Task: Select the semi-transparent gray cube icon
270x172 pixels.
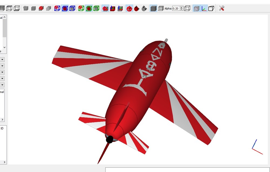Action: pos(161,8)
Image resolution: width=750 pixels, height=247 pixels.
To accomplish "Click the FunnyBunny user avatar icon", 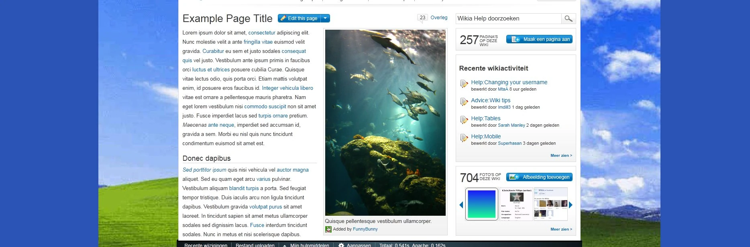I will pos(328,229).
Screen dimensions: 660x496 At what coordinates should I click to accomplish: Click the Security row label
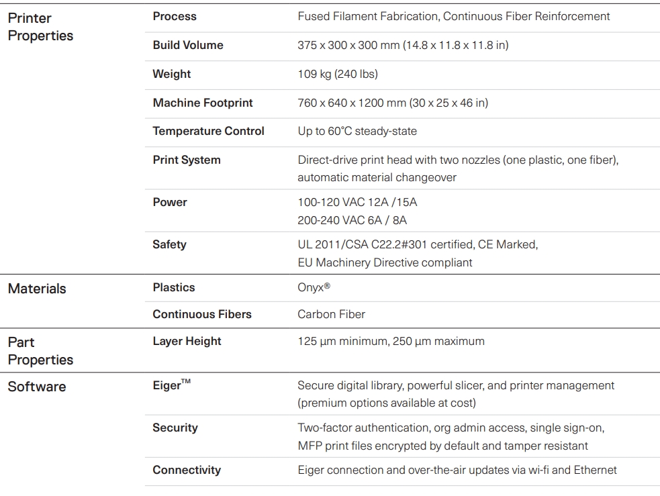[x=175, y=428]
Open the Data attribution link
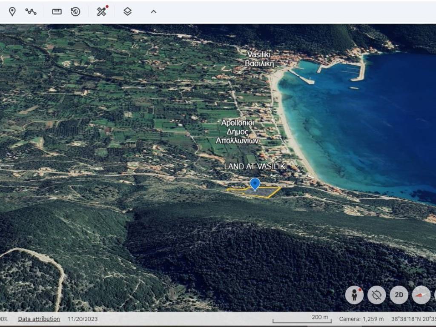The image size is (436, 327). (x=39, y=319)
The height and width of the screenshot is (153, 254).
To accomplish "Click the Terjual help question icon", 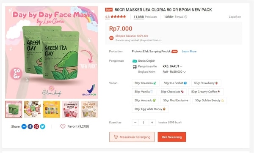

§ **Exercise instructions**
Write out exactly, please, the lines that start at the one containing "Open the Data attribution link" and run through the final line of the entries, both included, leaving pictures out.

§ **Response**
Open the Data attribution link
The image size is (436, 327). (x=39, y=319)
The height and width of the screenshot is (153, 254).
To accomplish "Click the Terjual help question icon", 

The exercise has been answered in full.